To do.
Carry on the book-to-podcast recommendation notebook below, starting right after the docstring of the `etl_handler` class.

[Start of Document passage]

## From Your Favorite Book to Your Favorite Podcast
Insight Fellowship・Data Demonstration<br/>
Carl Huang ( http://carlhuang.com )<br/>
Nov 9, 2020

* Send raw data through ETL pipline
* Understand data through SQL queries and visualization 
* Build a simple recommendation model from book to podcast episode

In [1]:
# Display image in jupyter notebook interface
from IPython.display import Image
Image(filename='architecture.jpg')

<IPython.core.display.Image object>

In [2]:
import re
import time
import json
import configparser
import psycopg2
import random
import logging
import string

import spacy
parser = spacy.load("en_core_web_lg")
import spotipy
from spotipy.oauth2 import SpotifyClientCredentials
from spotipy.oauth2 import SpotifyOAuth

import pandas as pd
import seaborn as sns
import tensorflow as tf
from langdetect import detect
from datetime import datetime

sns.set_theme(style="darkgrid")
pd.options.mode.chained_assignment = None
logging.getLogger('tensorflow').disabled = True

## 1. Data Pipeline
### 1.1 Using class to handle ETL
Since both the `Spotify API` and `UCSD Book Graph` pipelines involves (1) extracting JSON data, (2) transform data, and (3) loading data into PostgreSQL, I will build a general class to reduce redundant codes:

In [3]:
class etl_handler(object):
    "A class that loads a JSON file, transform data, and insert data into PostgreSQL tables"

[End of Document passage]
[Start of Dataset extract]

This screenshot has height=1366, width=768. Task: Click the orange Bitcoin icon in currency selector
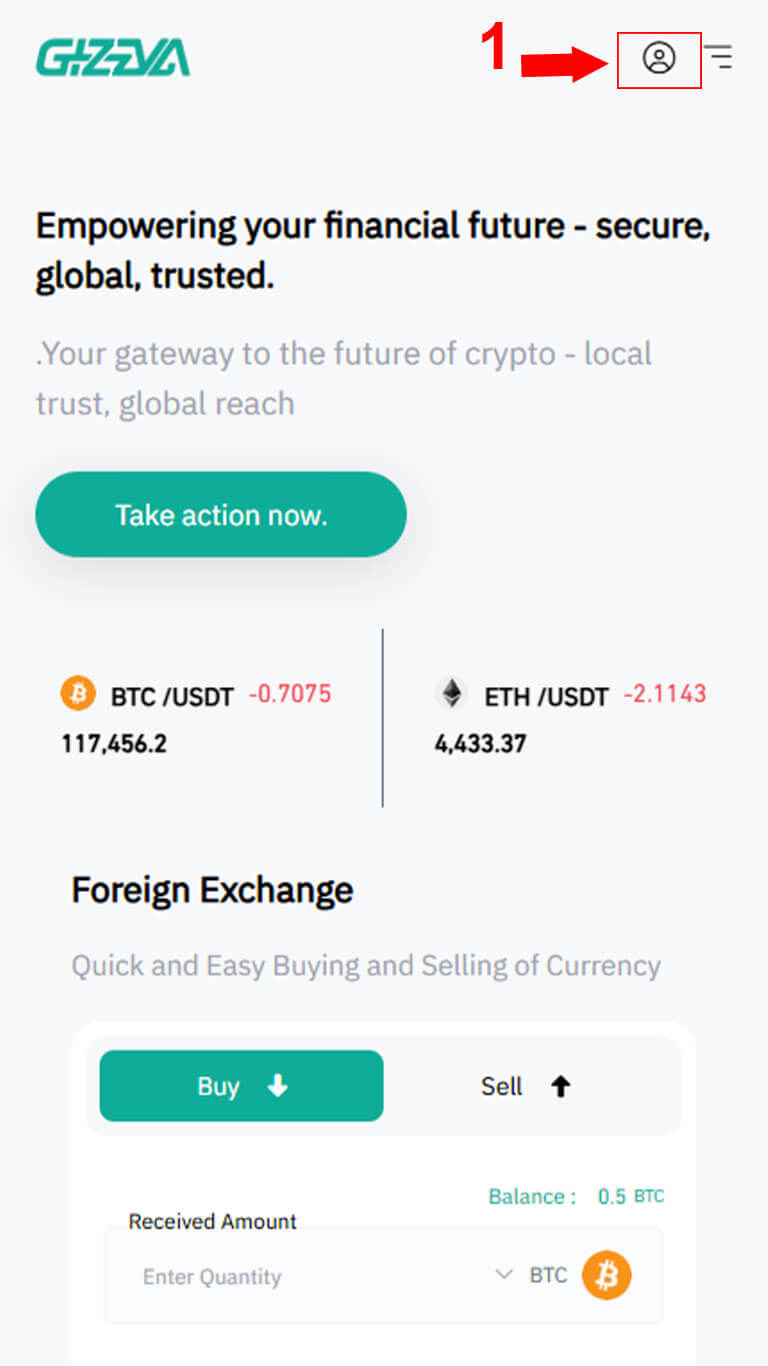pyautogui.click(x=607, y=1276)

[End of Dataset extract]

The reply.
    def __init__(self):
        self.config = '/Users/Carl/_data Science/_project/book to podcast/database.ini'
        self.data = None
    
    def psql_insert(self):
        return self.insert_table


    # Loading functions
    def load_json(self, json_file: str, max_line = None):
        """Takes:   the path of a JSON file to be loaded, and many lines should be loaded.
                    (some large JSON files might not be fit into memory)
           Returns: None, but saves loaded data into a list of dictionaries in self.data"""
        data = []
        count = 0
        with open(json_file, 'r') as f:
            for line in f:
                dict_ = json.loads(line)
                data.append(dict_)
                count += 1
                if max_line:
                    if count == max_line:
                        break
            self.data = pd.DataFrame(data)

    # Data wrangling/cleaning functions
    def get_data(self, rows: int = None, random_draw: bool = False, seed: int = None):
        """Takes:  (rows) the number of rows to be displayed,
                   (random_draw, seed) whether these rows should be produced by a random draw
           Returns: a pandas DataFrame with specifications above."""
        if self.data is not None:
            if not rows:
                # If 'row' is not given, the all rows from self.data will be read.
                rows = self.data.shape[0]
            if random_draw:
                if seed:
                    return self.data.sample(n=rows, random_state=seed)
            else:
                return self.data[:rows]
        else:
            print("Error. Data not loaded. User load_json() to load data first.")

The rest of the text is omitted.